TEXT
Left out in the cold
MORE THAN 100 Wembley Downs residents say they have been left out in the cold by the City of Stirling and the Public Transport Authority (PTA) after their local bus shelter was removed.
The Empire Avenue shelter was removed by the City in August for the PTA’s disability access upgrade but was never replaced because of the Bus Shelter Subsidy Scheme, a funding agreement between the WA Local Government Association (WALGA) and the PTA .
The bus stop that used to be a shelter and bench is now a “no man’s land” on an island in the middle of two roads, according to resident David Von Stieglitz.
“Removal of the shelter and seat leaves bus patrons with nowhere to take shelter on hot or rainy days, and nowhere for frail or elderly people to sit while they wait for the next bus,” Mr Von Stieglitz said.
“For western suburbs residents, the bus is the only public transport option, as there is no train service.”
“It’s absurd that they should do this upgrade of a bus stop and take a perfectly good amenity away and not replace it.”
Mr Von Stieglitz, who organised a 107-signature petition, said he used the stop every day for the past eight years to get to work in the CBD.
Stirling engineering design manager Paul Giamov said because only eight people per day used the stop, a new shelter would not be a possibility.
“Because the patronage was below their (the PTA’s) minimum threshold of 15 boardings per average weekday it would not be eligible for a 50 per cent contribution under their Bus Shelter Subsidy Scheme,” he said.
“To replace that shelter would require the City to fund double the normal cost of a shelter.”
Mr Von Stieglitz said the daily patron criteria should be reduced for the shelter because the area was bordered by a reserve and a golf course.

CHECK YOUR UNDERSTANDING
[a] Condense the paragraph of the bus shelter article above that opens "The Empire Avenue shelter was removed" into a shorter version that keeps its main facts.
[b] According to the bus shelter article, how many signatures did Mr Von Stieglitz's petition collect?
[c] Print the portion of the bus shelter article that starts at the words "The bus stop" and ends after the words "David Von Stieglitz.".

LISTED RECORDS
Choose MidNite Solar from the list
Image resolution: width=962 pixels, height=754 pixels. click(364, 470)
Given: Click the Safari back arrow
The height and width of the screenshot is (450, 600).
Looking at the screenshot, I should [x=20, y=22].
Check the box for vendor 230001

* * *

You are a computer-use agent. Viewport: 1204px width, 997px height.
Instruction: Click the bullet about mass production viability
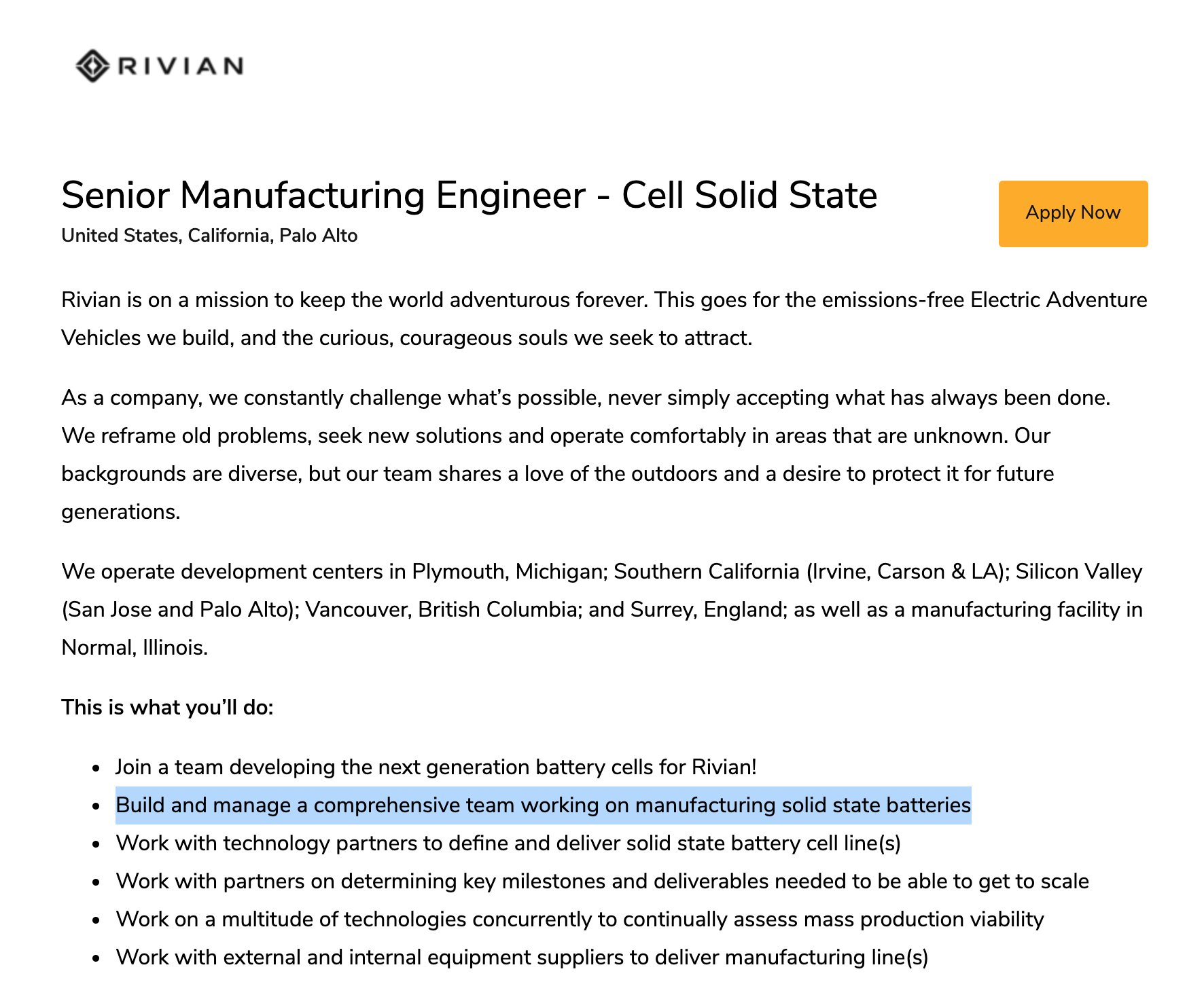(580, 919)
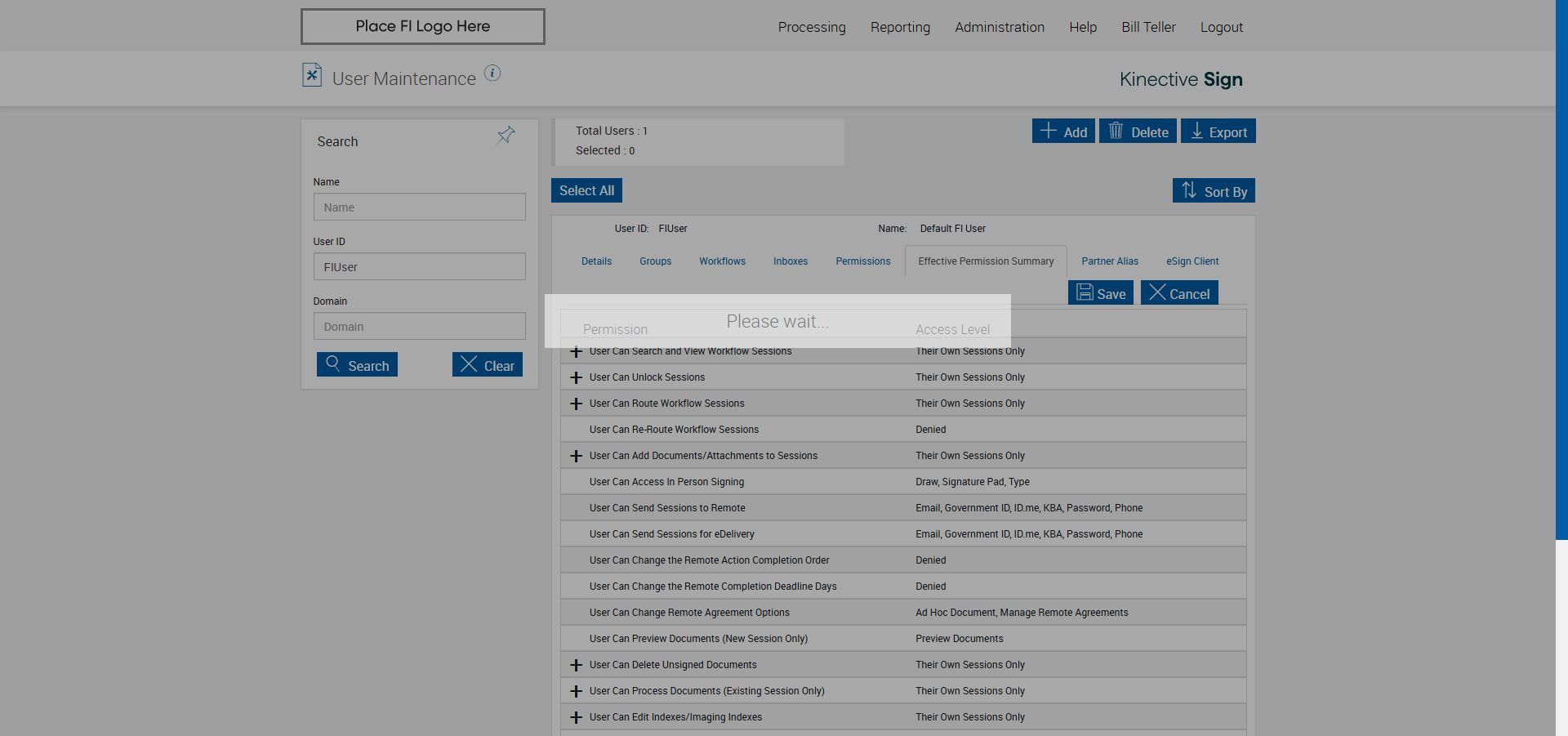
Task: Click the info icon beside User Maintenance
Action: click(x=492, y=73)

WRITTEN ANSWERS
[a] The City removed the Empire Avenue shelter in August for the PTA's disability access upgrade. It was not replaced because of the Bus Shelter Subsidy Scheme, a funding agreement between WALGA and the PTA.

[b] 107 signatures.

[c]
The bus stop that used to be a shelter and bench is now a “no man’s land” on an island in the middle of two roads, according to resident David Von Stieglitz.